Machine Learning — Auto ML vs Traditional methods
Comparing SAP Analytics Cloud Smart Predict, Smart Discovery and Python
The artificial intelligence index 2017 report shows various trends in the AI space. The job openings chart above shows the increase in demand for using machine learning algorithms and various other aspects of AI to solve business problems.
There are some great tools and frameworks available that allows any business to start using advanced analytics and machine learning on top of their business data and start to use the value levers of the models to see business results. While in the past, most of this meant using tools like R, python, and others to do statistical analysis, there are several tools now available that have simplified the process of the statistical analysis and model development. These tools accelerate the process of running experiments, use a combination of algorithms and provide a competitive advantage to companies that may not have all the data science skills in house.
In my earlier post, I had written about SAP analytics cloud solutions’ smart discovery feature, which allows automated machine learning analysis to be done on any kind of data.
In this blog, I am going to compare and contrast the different modeling techniques and use my recruitment dataset example to evaluate the pros and cons of each technique.
- Python based analysis — This is a coding based approach and provides the most flexibility but is also the most complex of the three. In the recruitment example, I used the SKLearn random forest regression model and compared it to a logistic regression model to predict the outcome for “# of days to hire”.
2. SAC Smart Predict based analysis — The smart predict is a coding-free, wizard-based approach to statistical modeling. In this case, I uploaded my recruitment data excel and created two regression models, one with all features and one with the most relevant features. You can find more details on how to use smart predict here. Compared to my previous method, this was a much faster approach but I had to rely on the built-in regression algorithm(s) available. Running multiple iterations of my model with different feature sets, train/train split, I was able to compare and contrast the overall metrics across different models easily.

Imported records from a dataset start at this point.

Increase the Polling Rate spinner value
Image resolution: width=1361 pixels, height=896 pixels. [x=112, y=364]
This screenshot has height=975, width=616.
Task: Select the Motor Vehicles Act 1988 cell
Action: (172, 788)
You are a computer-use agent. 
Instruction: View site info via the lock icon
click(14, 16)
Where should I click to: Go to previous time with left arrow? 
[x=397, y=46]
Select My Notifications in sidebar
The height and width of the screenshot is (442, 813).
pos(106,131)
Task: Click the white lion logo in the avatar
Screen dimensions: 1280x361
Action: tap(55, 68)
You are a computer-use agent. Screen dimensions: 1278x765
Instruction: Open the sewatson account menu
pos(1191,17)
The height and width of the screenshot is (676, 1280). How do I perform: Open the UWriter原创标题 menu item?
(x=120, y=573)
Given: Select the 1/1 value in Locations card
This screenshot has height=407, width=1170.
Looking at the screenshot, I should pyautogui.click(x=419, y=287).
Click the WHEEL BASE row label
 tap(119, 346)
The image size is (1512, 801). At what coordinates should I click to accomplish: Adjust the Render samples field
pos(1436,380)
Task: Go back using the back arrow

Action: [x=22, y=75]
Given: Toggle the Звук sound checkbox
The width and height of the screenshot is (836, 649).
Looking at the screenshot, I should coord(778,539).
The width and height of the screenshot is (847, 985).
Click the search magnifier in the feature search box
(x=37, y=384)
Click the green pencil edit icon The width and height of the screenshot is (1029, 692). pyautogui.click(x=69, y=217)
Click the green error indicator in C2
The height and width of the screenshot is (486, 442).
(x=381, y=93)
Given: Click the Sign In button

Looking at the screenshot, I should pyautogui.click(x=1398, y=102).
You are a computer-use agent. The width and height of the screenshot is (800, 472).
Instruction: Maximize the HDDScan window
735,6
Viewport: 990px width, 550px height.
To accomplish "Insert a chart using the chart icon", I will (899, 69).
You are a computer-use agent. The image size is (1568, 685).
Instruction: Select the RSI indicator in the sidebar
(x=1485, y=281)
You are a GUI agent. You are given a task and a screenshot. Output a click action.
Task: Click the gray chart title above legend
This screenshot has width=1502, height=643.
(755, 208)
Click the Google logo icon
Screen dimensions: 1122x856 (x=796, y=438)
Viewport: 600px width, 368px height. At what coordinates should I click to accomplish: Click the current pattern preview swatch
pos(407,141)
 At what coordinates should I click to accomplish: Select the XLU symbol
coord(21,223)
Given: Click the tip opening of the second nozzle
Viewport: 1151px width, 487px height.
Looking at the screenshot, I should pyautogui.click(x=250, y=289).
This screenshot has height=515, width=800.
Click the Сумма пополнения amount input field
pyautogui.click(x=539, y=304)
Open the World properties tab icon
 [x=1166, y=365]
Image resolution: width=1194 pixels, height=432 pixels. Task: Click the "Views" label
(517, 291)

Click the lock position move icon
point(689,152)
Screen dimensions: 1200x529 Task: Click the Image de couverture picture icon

3.SAC Smart Discovery based analysis — Described in my previous blog, this feature allows you to explore data, gather insights, identify anomalies and run what-if simulations. As shown below, the smart discovery is also a coding-free option. As compared to the previous two methods, this abstracts a lot of the algorithms behind the scene and provides a visual output of the key insights, influencers, unexpected values and simulation to the business user. This is a powerful feature to identify data patterns and evaluate the critical features that drive your KPIs
Comparing feature rankings
All the three techniques provided similar results. I was able to see that “Job classification, Agency Name, Country and Promotion Status” columns are critical factors that impact my overall KPI of ‘# of days to hire’.
All the modeling techniques shown above have their pros and cons. It’s usually a tradeoff between the kind of analysis that you want to perform, skill-set that is available and control over the various stages in the machine learning model building process. Nevertheless, the smart discovery and smart predict features are pretty powerful solutions that bring the machine learning capabilities in the hands of a data analyst/citizen data scientist.